— Task details —
Could you write out exactly the lines from the one that contains "Collapse the VID_00000" through the last line of the listing below, both included and nothing more?

— Supplied material —
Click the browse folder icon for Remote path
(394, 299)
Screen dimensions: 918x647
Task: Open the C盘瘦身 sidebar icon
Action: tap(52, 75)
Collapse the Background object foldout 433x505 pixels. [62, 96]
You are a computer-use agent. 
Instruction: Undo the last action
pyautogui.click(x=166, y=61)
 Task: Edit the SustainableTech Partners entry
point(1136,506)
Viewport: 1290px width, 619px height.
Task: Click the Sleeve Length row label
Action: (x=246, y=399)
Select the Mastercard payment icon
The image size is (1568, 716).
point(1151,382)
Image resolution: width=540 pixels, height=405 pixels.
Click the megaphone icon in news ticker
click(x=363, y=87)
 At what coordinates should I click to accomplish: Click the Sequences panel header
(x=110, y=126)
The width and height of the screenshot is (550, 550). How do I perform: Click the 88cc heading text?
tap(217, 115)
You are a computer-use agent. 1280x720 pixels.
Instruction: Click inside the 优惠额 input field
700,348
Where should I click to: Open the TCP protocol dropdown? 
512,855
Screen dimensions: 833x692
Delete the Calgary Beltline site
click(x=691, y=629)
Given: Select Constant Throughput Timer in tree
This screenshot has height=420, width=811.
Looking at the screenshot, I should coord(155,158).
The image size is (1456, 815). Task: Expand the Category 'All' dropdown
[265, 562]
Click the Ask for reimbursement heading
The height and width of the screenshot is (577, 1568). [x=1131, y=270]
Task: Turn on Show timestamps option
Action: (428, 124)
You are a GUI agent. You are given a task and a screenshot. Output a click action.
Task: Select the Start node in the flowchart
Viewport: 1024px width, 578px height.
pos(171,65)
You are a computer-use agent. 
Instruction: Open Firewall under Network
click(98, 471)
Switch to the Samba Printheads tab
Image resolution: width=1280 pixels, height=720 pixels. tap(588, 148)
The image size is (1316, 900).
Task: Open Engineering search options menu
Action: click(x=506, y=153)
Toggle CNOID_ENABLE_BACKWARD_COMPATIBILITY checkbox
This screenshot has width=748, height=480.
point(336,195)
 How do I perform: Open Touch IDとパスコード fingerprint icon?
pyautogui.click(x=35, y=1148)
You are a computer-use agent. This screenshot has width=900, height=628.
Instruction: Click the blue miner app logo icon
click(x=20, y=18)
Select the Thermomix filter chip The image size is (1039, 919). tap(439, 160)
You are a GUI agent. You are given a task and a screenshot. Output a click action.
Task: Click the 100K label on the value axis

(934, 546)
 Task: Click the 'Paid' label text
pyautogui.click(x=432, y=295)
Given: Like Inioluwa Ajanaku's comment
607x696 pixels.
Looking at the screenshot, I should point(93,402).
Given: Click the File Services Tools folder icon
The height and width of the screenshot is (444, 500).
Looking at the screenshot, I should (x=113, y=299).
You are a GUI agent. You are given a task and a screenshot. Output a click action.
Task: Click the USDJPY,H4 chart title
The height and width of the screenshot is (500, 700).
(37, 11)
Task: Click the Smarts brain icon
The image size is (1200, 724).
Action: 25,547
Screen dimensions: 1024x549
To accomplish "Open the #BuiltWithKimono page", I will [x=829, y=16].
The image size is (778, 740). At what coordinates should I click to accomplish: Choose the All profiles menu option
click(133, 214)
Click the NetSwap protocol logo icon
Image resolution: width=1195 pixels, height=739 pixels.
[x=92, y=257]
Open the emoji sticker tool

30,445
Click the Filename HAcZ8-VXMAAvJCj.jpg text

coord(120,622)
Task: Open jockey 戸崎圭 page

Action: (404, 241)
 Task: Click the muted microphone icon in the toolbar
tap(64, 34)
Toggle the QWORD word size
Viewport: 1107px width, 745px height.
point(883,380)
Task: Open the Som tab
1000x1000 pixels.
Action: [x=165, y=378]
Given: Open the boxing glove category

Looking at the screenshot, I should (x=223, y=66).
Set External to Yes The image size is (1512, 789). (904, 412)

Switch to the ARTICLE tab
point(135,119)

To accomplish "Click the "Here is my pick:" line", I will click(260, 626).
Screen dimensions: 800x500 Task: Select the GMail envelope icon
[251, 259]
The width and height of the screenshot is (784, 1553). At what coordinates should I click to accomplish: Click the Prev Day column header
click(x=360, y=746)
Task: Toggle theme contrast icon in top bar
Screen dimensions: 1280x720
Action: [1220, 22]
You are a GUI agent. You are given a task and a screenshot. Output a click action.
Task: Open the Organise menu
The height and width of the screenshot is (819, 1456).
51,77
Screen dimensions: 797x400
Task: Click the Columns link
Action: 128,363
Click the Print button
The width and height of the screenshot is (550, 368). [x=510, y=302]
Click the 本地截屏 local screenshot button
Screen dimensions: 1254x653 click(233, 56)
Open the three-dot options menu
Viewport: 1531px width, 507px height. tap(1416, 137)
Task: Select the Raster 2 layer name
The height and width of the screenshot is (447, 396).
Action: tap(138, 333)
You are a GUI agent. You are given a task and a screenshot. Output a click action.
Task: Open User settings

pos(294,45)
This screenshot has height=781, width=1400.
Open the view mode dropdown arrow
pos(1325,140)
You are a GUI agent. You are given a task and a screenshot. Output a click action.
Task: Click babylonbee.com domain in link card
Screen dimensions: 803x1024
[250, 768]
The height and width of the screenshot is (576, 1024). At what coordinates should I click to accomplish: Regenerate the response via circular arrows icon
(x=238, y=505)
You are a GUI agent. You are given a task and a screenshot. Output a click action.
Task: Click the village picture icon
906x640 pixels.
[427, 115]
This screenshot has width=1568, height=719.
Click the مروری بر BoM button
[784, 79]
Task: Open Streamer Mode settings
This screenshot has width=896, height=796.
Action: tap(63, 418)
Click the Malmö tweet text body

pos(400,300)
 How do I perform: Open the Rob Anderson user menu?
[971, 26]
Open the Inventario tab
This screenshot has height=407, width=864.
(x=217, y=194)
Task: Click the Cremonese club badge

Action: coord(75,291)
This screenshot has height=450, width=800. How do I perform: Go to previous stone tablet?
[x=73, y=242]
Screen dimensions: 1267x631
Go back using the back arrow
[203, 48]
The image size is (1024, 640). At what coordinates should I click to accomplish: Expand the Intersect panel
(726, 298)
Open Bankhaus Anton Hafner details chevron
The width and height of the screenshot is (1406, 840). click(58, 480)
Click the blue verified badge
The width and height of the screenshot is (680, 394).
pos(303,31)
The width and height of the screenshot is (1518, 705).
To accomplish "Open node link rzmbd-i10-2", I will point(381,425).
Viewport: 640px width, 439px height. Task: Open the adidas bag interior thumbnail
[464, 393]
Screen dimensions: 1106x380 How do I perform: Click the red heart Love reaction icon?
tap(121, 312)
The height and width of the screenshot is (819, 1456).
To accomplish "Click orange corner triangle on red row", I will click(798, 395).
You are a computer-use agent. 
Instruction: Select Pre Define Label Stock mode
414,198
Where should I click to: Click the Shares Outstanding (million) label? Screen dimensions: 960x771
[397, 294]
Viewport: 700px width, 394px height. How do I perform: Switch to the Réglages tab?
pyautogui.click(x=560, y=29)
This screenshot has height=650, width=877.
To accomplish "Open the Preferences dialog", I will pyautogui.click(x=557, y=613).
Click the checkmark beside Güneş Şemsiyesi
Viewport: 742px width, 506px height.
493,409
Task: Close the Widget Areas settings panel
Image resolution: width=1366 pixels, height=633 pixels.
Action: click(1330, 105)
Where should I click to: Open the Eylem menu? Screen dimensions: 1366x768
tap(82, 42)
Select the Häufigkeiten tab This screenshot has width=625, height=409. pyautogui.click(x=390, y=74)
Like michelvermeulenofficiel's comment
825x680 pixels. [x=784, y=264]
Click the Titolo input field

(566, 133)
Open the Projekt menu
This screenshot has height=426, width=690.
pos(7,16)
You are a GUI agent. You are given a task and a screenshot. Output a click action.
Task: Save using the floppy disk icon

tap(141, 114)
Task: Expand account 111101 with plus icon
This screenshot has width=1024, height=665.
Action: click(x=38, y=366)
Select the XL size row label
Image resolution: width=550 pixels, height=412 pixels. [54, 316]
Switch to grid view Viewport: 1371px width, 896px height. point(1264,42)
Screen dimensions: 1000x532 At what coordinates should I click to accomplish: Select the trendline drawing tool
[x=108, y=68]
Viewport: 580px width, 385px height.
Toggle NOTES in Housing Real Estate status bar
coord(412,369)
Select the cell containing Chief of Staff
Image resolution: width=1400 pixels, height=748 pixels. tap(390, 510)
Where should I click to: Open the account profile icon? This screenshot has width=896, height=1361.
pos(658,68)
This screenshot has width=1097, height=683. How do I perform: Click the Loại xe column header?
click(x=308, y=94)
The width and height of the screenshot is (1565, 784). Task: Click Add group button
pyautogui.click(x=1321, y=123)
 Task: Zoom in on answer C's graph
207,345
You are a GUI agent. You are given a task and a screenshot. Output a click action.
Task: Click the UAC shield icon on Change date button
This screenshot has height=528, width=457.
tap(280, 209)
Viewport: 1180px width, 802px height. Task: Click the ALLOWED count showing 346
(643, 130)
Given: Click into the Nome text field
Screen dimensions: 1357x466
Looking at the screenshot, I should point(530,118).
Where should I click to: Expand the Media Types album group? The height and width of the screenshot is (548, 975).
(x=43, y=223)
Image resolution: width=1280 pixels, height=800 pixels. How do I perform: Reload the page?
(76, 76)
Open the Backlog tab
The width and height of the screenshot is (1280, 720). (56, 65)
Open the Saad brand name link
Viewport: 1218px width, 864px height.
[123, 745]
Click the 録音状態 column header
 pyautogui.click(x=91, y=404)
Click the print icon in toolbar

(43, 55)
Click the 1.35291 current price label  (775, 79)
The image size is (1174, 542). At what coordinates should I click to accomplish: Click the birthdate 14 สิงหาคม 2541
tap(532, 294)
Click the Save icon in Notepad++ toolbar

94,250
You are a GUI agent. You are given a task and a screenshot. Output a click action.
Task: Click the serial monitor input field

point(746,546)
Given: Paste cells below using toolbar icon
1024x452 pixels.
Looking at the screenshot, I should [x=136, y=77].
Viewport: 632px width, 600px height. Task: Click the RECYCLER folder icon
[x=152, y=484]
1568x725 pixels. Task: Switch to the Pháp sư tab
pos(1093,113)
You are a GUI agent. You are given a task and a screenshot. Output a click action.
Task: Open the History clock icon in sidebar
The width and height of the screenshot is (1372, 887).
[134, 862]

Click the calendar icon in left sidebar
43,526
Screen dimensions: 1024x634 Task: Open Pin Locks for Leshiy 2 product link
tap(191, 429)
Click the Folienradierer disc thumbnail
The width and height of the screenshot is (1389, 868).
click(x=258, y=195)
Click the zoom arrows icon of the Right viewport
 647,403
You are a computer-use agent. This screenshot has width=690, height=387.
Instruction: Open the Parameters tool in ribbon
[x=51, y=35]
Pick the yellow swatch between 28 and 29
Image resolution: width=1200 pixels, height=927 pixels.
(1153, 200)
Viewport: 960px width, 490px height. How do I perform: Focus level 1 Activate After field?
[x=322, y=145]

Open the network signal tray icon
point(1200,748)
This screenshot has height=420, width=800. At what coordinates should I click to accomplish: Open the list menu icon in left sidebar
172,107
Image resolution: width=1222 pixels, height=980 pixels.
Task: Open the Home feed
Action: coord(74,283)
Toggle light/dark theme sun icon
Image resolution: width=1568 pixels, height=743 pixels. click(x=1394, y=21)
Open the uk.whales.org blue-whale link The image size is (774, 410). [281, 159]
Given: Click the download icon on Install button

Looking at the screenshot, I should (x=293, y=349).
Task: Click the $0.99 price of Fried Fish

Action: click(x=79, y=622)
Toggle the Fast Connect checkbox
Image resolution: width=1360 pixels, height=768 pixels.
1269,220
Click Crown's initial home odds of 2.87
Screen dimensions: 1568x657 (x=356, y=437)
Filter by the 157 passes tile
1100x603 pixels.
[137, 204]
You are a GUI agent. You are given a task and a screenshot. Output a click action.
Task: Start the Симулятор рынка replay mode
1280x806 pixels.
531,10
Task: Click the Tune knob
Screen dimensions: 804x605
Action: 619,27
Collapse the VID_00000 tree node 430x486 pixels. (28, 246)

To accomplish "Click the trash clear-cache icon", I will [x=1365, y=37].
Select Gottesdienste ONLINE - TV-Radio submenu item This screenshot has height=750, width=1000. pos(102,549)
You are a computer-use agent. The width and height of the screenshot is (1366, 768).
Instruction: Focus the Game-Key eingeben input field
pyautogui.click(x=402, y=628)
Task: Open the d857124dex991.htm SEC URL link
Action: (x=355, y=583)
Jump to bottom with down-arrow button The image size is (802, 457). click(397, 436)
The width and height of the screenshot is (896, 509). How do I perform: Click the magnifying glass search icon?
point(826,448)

— Answer —
Collapse the VID_00000 tree node 430x486 pixels. (28, 246)

To accomplish "Click the trash clear-cache icon", I will [x=1365, y=37].
Select Gottesdienste ONLINE - TV-Radio submenu item This screenshot has height=750, width=1000. pos(102,549)
You are a computer-use agent. The width and height of the screenshot is (1366, 768).
Instruction: Focus the Game-Key eingeben input field
pyautogui.click(x=402, y=628)
Task: Open the d857124dex991.htm SEC URL link
Action: (x=355, y=583)
Jump to bottom with down-arrow button The image size is (802, 457). click(397, 436)
The width and height of the screenshot is (896, 509). How do I perform: Click the magnifying glass search icon?
point(826,448)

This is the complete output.